▶ _ASSIGNMENT_
Reproduce exactly the first line of the material below and every line after it, ending with the line that contains "Language (739, 1276)". No pictures should be copied.

▶ _MATERIAL FOR THIS EXERCISE_
◆ ◆ ◆ ◆
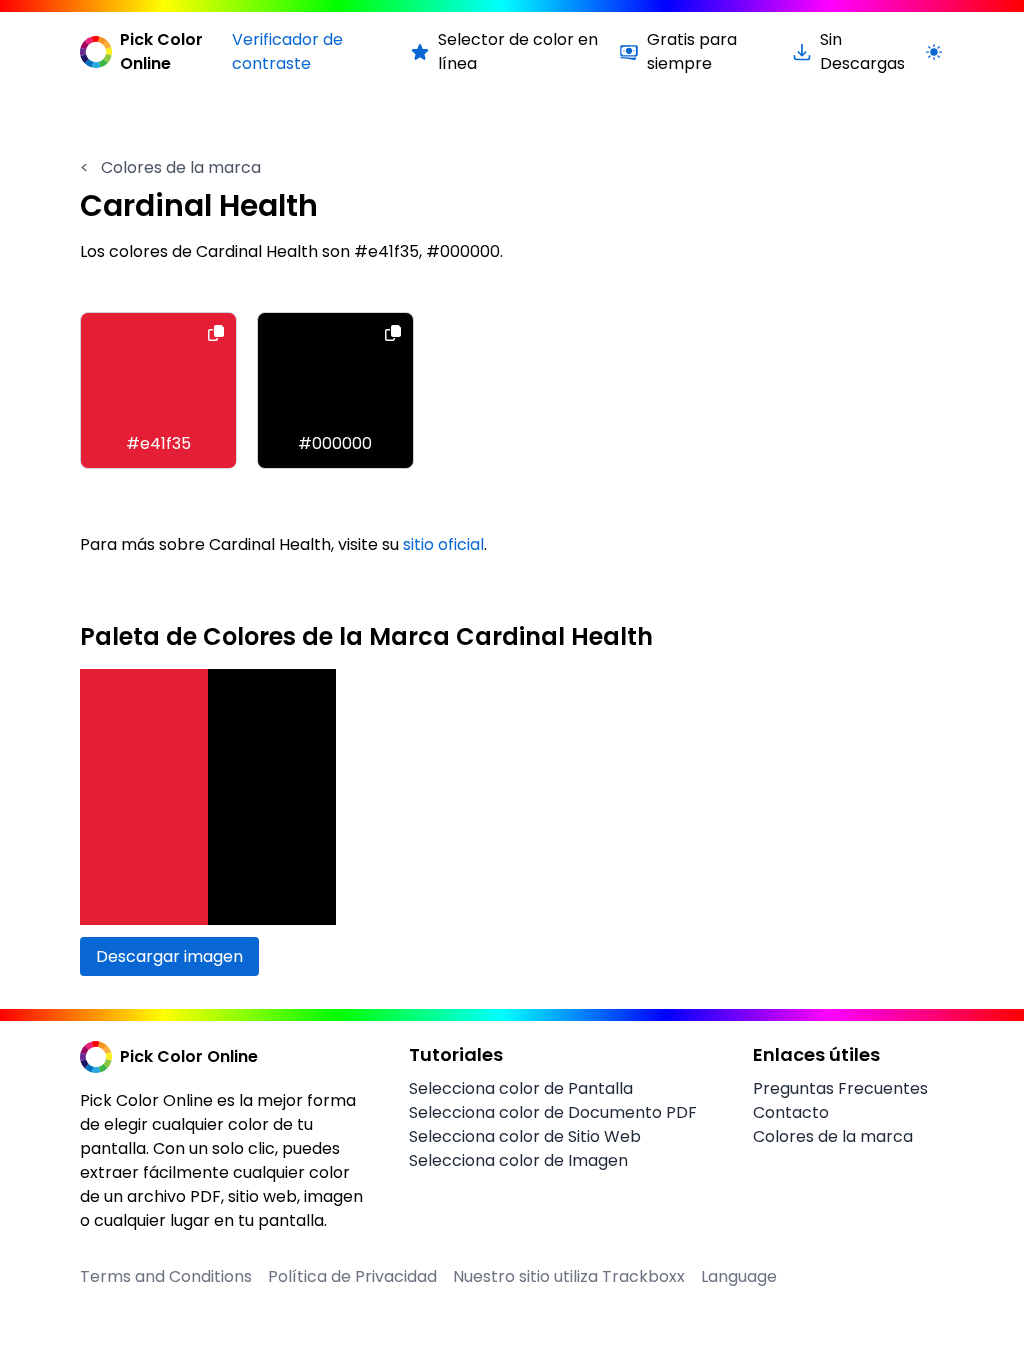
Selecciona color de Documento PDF (553, 1112)
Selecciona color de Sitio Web (525, 1136)
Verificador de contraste (287, 51)
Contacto (791, 1112)
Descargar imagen (169, 956)
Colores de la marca (170, 167)
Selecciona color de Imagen (518, 1160)
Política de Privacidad (352, 1276)
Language (739, 1276)
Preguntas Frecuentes (840, 1088)
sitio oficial (443, 544)
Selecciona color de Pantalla (521, 1088)
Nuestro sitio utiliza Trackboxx (569, 1276)
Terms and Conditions (166, 1276)
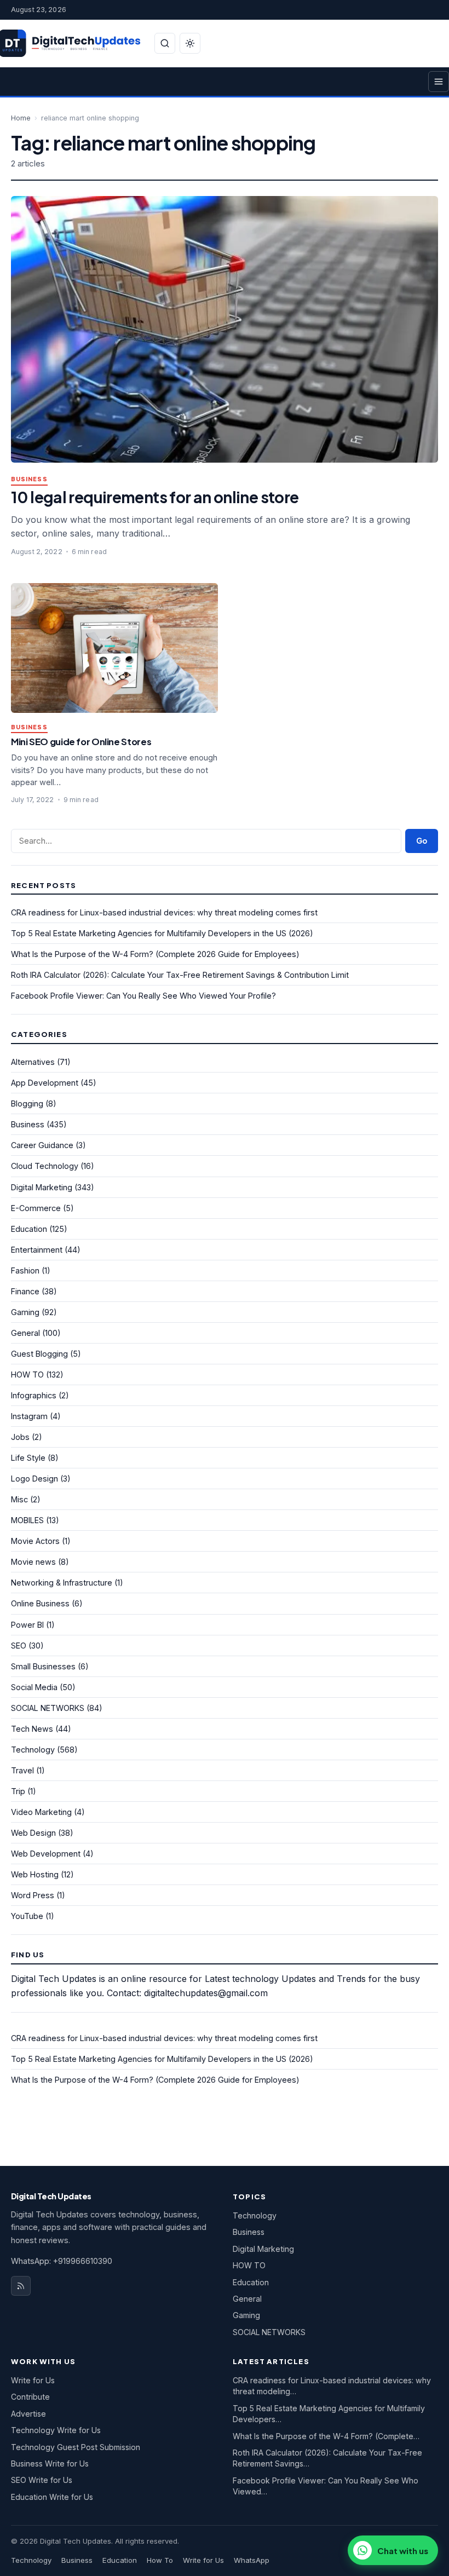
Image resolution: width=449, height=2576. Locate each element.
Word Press (32, 1895)
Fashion (25, 1270)
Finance (25, 1291)
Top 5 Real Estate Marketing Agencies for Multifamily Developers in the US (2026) (162, 933)
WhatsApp (251, 2560)
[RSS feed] (21, 2286)
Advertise (28, 2413)
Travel (22, 1770)
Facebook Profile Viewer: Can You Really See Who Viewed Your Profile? (143, 995)
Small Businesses (43, 1666)
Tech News (32, 1728)
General (25, 1333)
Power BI (27, 1624)
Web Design (33, 1832)
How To (160, 2560)
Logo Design (34, 1478)
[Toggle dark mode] (190, 43)
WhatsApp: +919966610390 (61, 2261)
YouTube (27, 1916)
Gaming (25, 1312)
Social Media (34, 1687)
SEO (18, 1645)
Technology (33, 1749)
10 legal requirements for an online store (155, 496)
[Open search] (164, 43)
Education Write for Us (52, 2497)
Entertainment (36, 1249)
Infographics (33, 1395)
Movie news (33, 1561)
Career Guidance (42, 1145)
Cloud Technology (44, 1166)
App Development (44, 1082)
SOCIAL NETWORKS (47, 1708)
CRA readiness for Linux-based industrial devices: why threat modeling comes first (164, 912)
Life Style (28, 1457)
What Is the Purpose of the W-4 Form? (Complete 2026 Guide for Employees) (155, 954)
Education (29, 1229)
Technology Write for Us (56, 2430)
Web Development (45, 1853)
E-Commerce (36, 1208)
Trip (18, 1791)
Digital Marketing (41, 1187)
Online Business (40, 1603)
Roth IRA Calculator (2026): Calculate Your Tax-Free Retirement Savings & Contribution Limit (180, 974)
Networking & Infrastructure (61, 1582)
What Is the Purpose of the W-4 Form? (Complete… (326, 2436)
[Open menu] (438, 81)
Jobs (20, 1437)
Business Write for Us (50, 2463)
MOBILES (27, 1520)
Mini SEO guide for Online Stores (81, 741)
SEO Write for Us (41, 2480)
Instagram (29, 1416)
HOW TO (27, 1374)
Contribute (30, 2396)
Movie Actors (35, 1541)
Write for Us (33, 2380)
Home (21, 118)
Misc (19, 1499)
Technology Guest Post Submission (75, 2447)
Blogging (27, 1103)
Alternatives (33, 1062)
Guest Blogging (39, 1353)
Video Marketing (41, 1812)
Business (29, 479)
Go (421, 840)
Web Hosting (35, 1874)
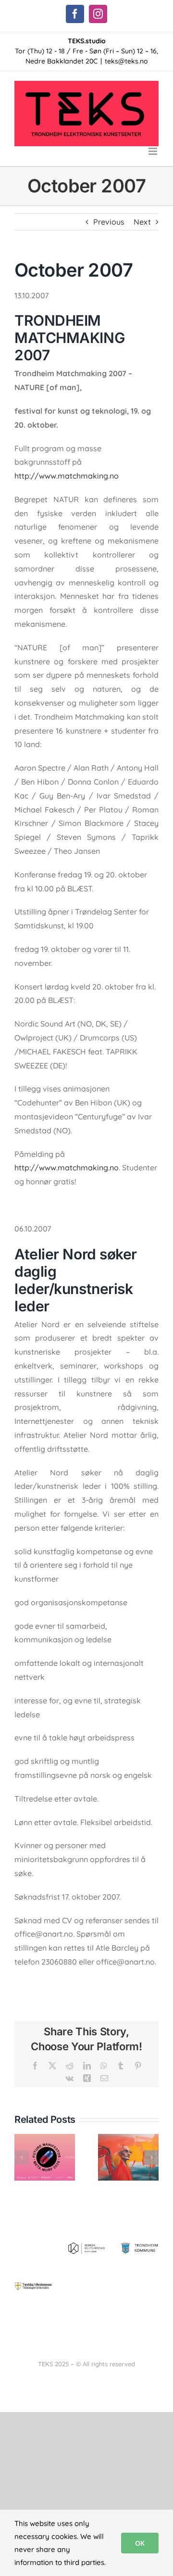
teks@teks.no (126, 61)
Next (142, 222)
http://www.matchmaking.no (66, 476)
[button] (21, 2157)
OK (140, 2543)
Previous (108, 222)
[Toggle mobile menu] (153, 151)
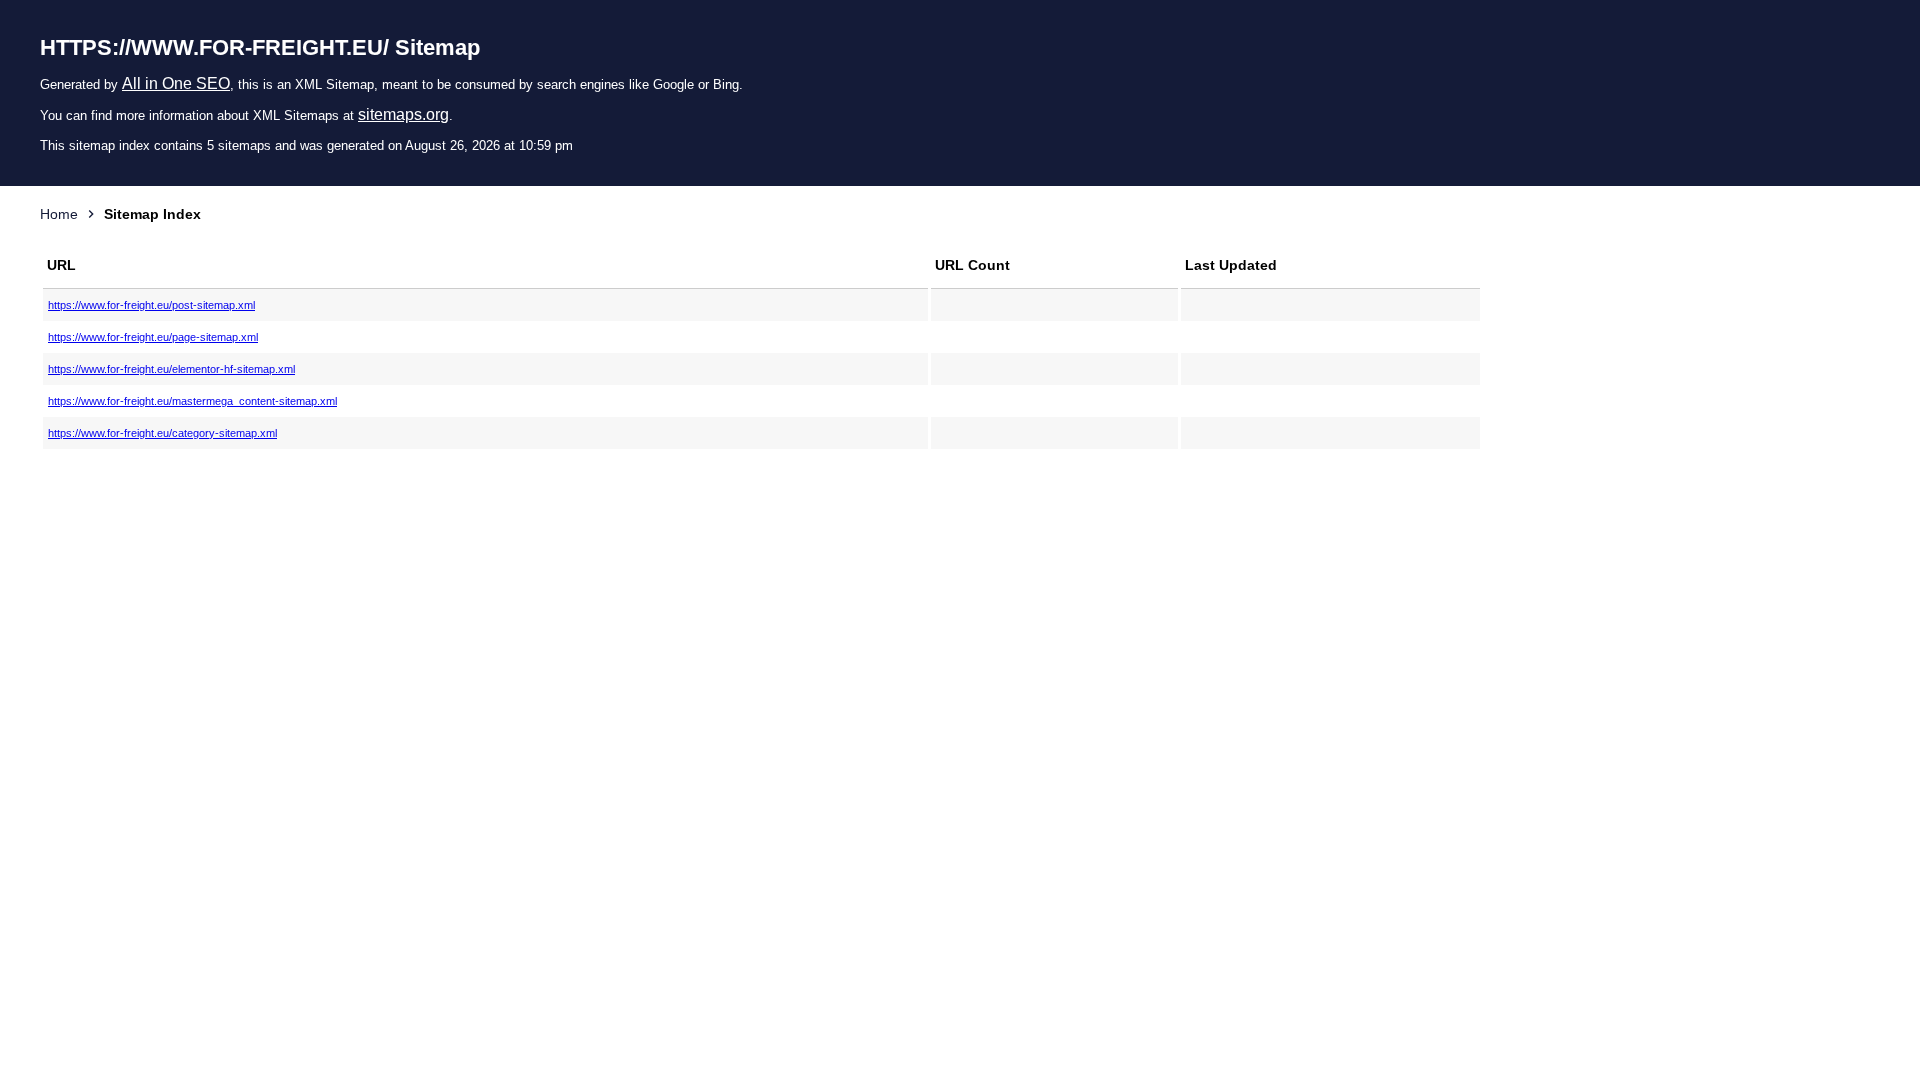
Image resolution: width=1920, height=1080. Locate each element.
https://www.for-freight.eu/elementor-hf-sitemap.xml (171, 369)
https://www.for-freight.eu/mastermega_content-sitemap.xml (192, 401)
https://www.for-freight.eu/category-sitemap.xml (162, 433)
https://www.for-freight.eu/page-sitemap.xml (153, 337)
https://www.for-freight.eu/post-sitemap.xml (151, 305)
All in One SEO (176, 83)
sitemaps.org (403, 114)
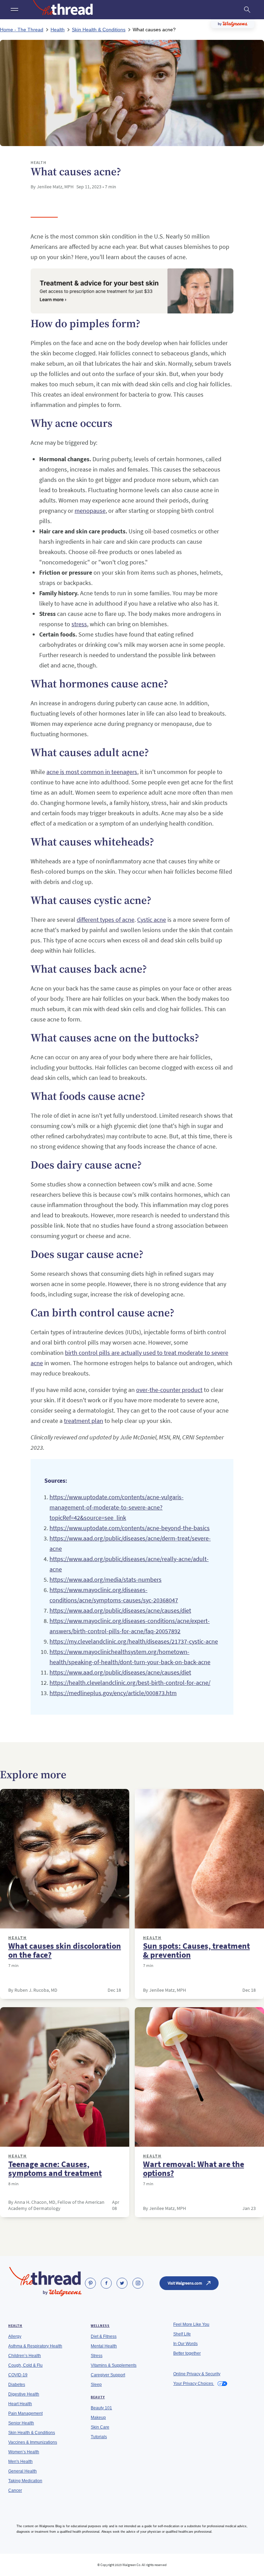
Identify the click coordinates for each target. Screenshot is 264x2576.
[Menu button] (13, 9)
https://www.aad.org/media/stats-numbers (106, 1579)
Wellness (100, 2325)
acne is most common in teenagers (91, 772)
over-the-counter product (169, 1390)
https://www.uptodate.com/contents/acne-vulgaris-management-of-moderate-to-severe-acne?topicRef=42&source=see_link (117, 1507)
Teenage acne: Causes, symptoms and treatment (55, 2169)
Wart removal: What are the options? (193, 2169)
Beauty (98, 2397)
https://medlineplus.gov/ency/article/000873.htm (113, 1693)
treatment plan (83, 1421)
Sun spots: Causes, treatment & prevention (196, 1950)
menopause (90, 511)
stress (79, 624)
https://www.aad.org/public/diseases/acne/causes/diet (120, 1610)
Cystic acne (151, 920)
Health (17, 1937)
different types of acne (105, 920)
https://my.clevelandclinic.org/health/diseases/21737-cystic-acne (134, 1641)
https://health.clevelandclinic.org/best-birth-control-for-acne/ (130, 1683)
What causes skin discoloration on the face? (64, 1950)
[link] (90, 2283)
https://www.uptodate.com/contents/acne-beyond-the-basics (130, 1528)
◆ ◆ ◆ ◆
▶ _EXERCISE OUTPUT_
Selecciona color de Documento PDF (553, 1112)
Selecciona color de Sitio Web (525, 1136)
Verificador de contraste (287, 51)
Contacto (791, 1112)
Descargar imagen (169, 956)
Colores de la marca (170, 167)
Selecciona color de Imagen (518, 1160)
Política de Privacidad (352, 1276)
Language (739, 1276)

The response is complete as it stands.